Salah satu kritik terhadap gerakan sosial di media sosial adalah munculnya ruang gema, artinya kita hanya bersuara di kamar sendiri, terhadap teman-teman sendiri yang sudah sepaham, kita yakin kita benar karena ada di kelompok yang sama. Ini sik sebelum ramai media sosial juga sudah sering terjadi, dalam diskusi-diskusi yang undangannya public tapi pesertanya adalah kawan berkawan. Atau pemilihan narasumber yang adalah teman dekat. Tidak masalah selama yang disampaikan memang sesuai tema, selama goalnya tercapai.

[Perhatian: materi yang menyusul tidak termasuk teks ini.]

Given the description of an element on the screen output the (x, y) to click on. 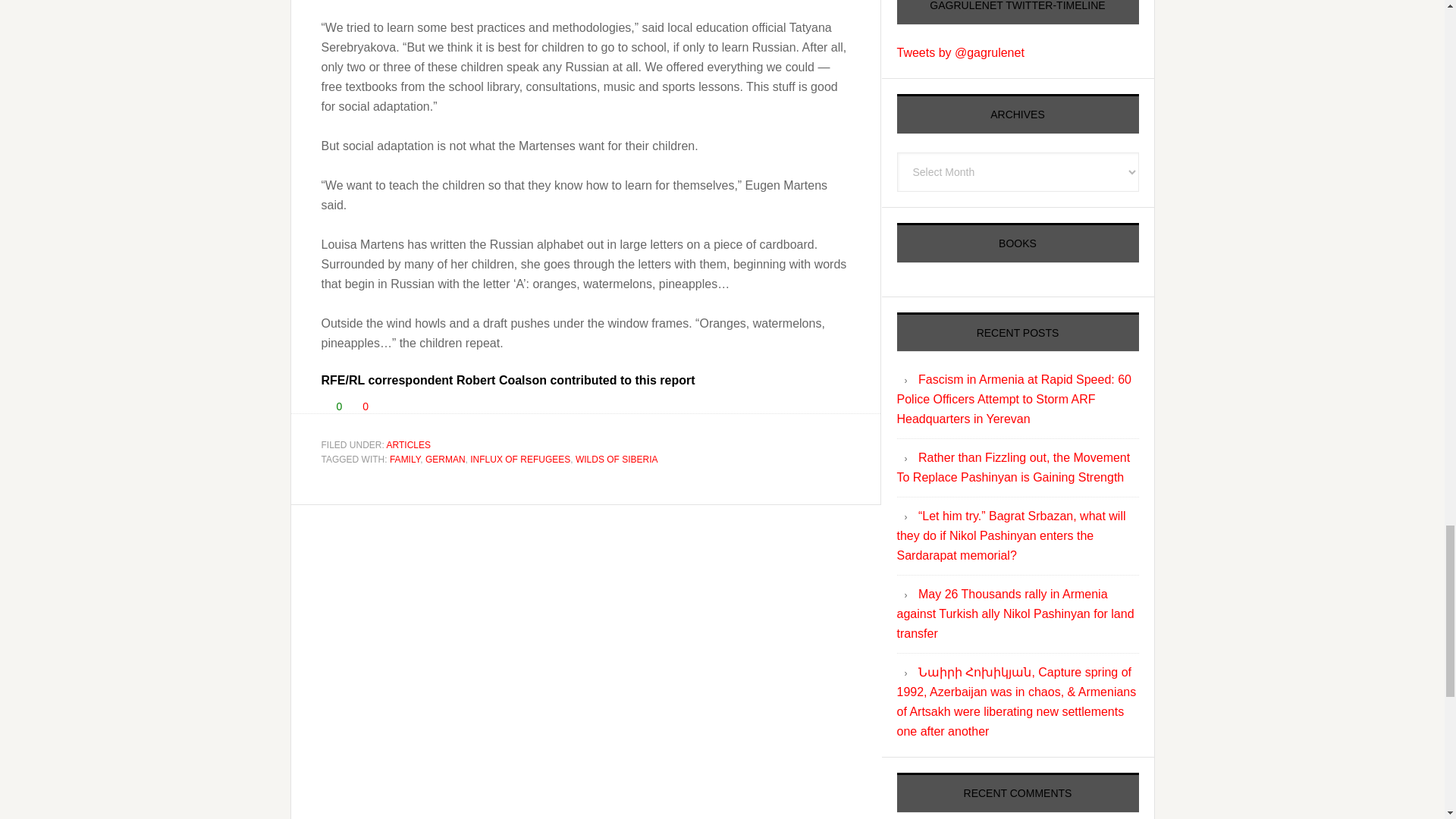
ARTICLES (408, 444)
WILDS OF SIBERIA (616, 459)
FAMILY (405, 459)
INFLUX OF REFUGEES (520, 459)
GERMAN (445, 459)
Given the description of an element on the screen output the (x, y) to click on. 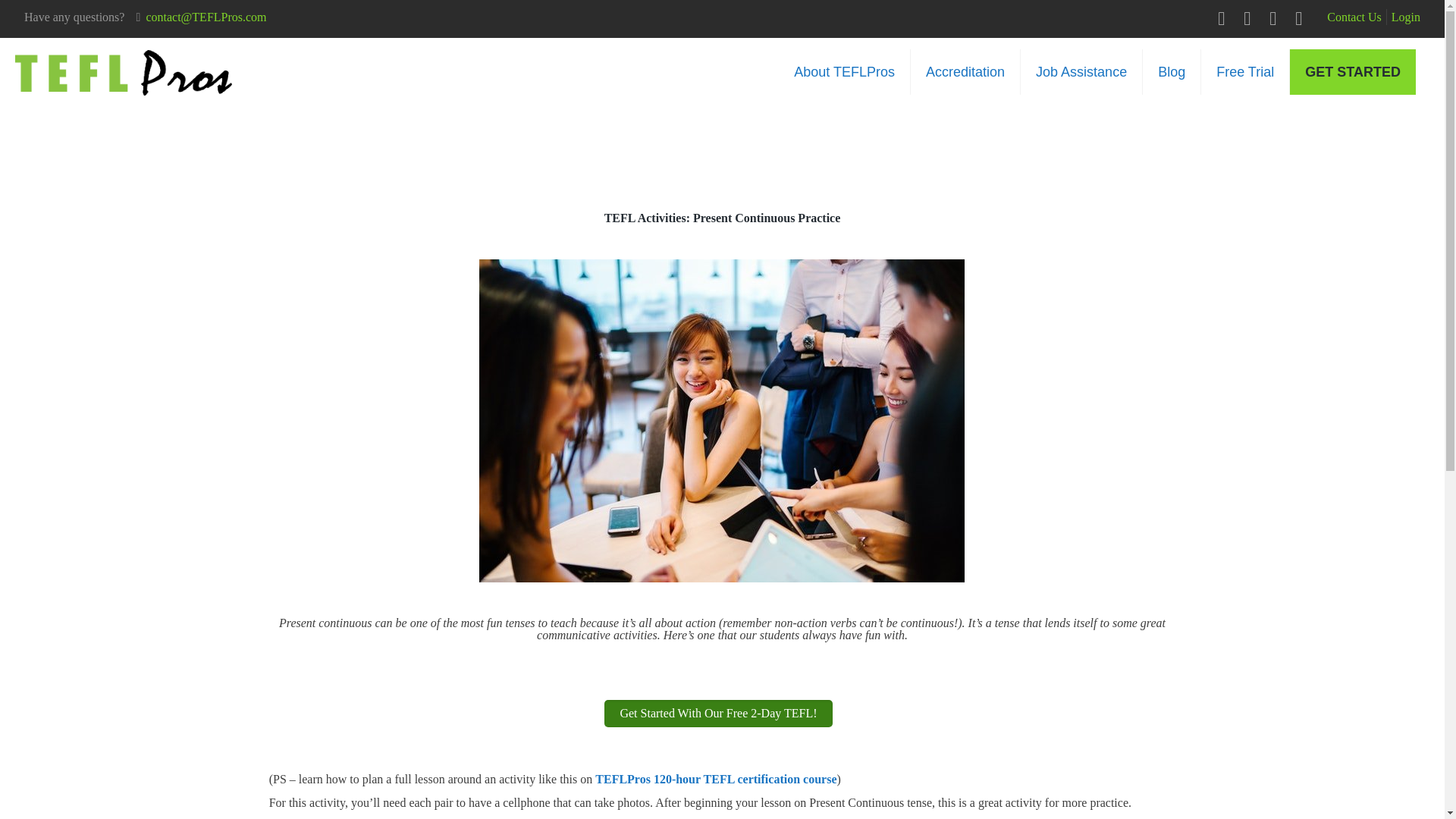
Contact Us (1353, 16)
About TEFLPros (844, 71)
Free Trial (1245, 71)
Job Assistance (1081, 71)
YouTube (1274, 18)
Instagram (1307, 18)
Twitter (1248, 18)
GET STARTED (1352, 71)
Get Started With Our Free 2-Day TEFL! (717, 713)
Facebook (1222, 18)
TEFLPros 120-hour TEFL certification course (715, 779)
Login (1406, 16)
Accreditation (965, 71)
TEFLPros (122, 71)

Tapi dalam media sosial, echo chamber atau ruang gema justru memersempit makna dan tujuan awal media sosial. Kita cenderung berkawan dengan teman-teman sepaham, bicara tentang hal-hal sepaham, menggaungkan tujuan yang sama. Begitu kritiknya.
Tunggu dulu…
Ruang gema mungkin terjadi saat menyangkut ideology. Ketika legitimasi religious dalam pemilihan presiden dan gubernur dki muncul, iya betul, kita begitu terbelah. Semua berisik di ruangnya masing-masing. Cebong dan kampret. Kita mengotak-kotakan diri menjadi yang paling suci dengan bawa-bawa akhirat dengan mereka yang realistis menapak di bumi (tidak juga melupakan langit tentu saja)
Gema itu masih terasa. Pemimpin yang terpilih atas legitimasi kaum religi selalu jadi bulan-bulanan kaum realis yang tidak lagi bisa realistis. Apa saja menjadi “salah” dan merasa perlu dikritik. Kebencian menutup logika.
Lalu..
Situasi politik selalu berubah-ubah, begitu juga manusianya. Bahkan algoritma tidak akan bisa membaca perubahan itu. AI tidak sepandai itu, karena memang manusia yang menciptakannya.
Setelah pemilu presiden selesai, dulu serombongan orang yang berada di gerbong yang sama, dalam ruang gema yang sama, mulai lagi berubah. Sebagian merapat pada kekuasaan dengan niat awal “mengawal” dan sebagian mengawal dan mengritisi dari luar lingkaran kekuasaan. Pilihan moral sudah ditentukan masing-masing.
Saya masih ingat sekali ucapan kawan, “lu harus masuk dalam sistem untuk bikin perubahan atau mengawal perubahan yang sudah baik. Ga cukup di luar teriak-teriak.” Pertanyaan saya kala itu, “kalau sudah masuk terus tidak bisa mengawal atau buat perubahan gimana mas?” dia jawab, “yang penting kita usaha dulu.”
Saban kali perubahan politik terjadi, saban kali saya melihat perubahan terjadi pada kawan saya. Yang dulunya menggebu-gebu idealismenya, sekarang menghilang. Mereka yang ada dalam lingkaran sekarang seperti fangirling, seperti aku dengan Benedict Cumberbatch, diehard lah, ga ada yang salah dengan Ben. Untunglah Ben bukan presiden, mungkin aku akan seperti mereka…
Tetapi ini masalah rakyat, bukan sekedar keterkaguman pribadi, ini masalah empati. Ini dia yang membuat saya dilarang kawan seorang konsultan politik untuk ada di dunia politik praktis, karena politik praktis = bisnis kapitalis, perhitungan untung rugi itu harus jelas. Barangkali kawan-kawan ini sudah masuk dalam jargon kapitalis “Don’t bite the hand that feed you” EVEN WHEN YOU KNOW YOU ARE NOT A DOG! Atau “don’t pee the well that you drink water from” EVEN IF YOUR WELL FULL WITH SHIT!
Dalam ruang gema saya saat ini, kembali terpecah. Mereka yang pernah saya kagum, ternyata ga lebih dari anjing yang tak mungkin menggigit tangan tuannya. Padahal kalau kamu bekerja, kamu menukar ide, tenaga + waktu dengan uang. Bukan jiwa yang kau tukar. Maka tetaplah jadi jiwa-jiwa yang bebas, beretika dan empati.
Kalau ada yang meminta saya menutup akun-akun yang tak sepaham, saya tidak mau. Saya tidak ingin memuaskan algoritma tentu saja, bukan kamu. AI yang dibanggakan oleh sejagat itu, tetap tidak akan bisa membaca perubahan politik, pola dan tingkah manusia di dalamnya. Tidak ada sains yang bisa menjelaskan tentang SOUL kecuali menyerah pada istilah energi.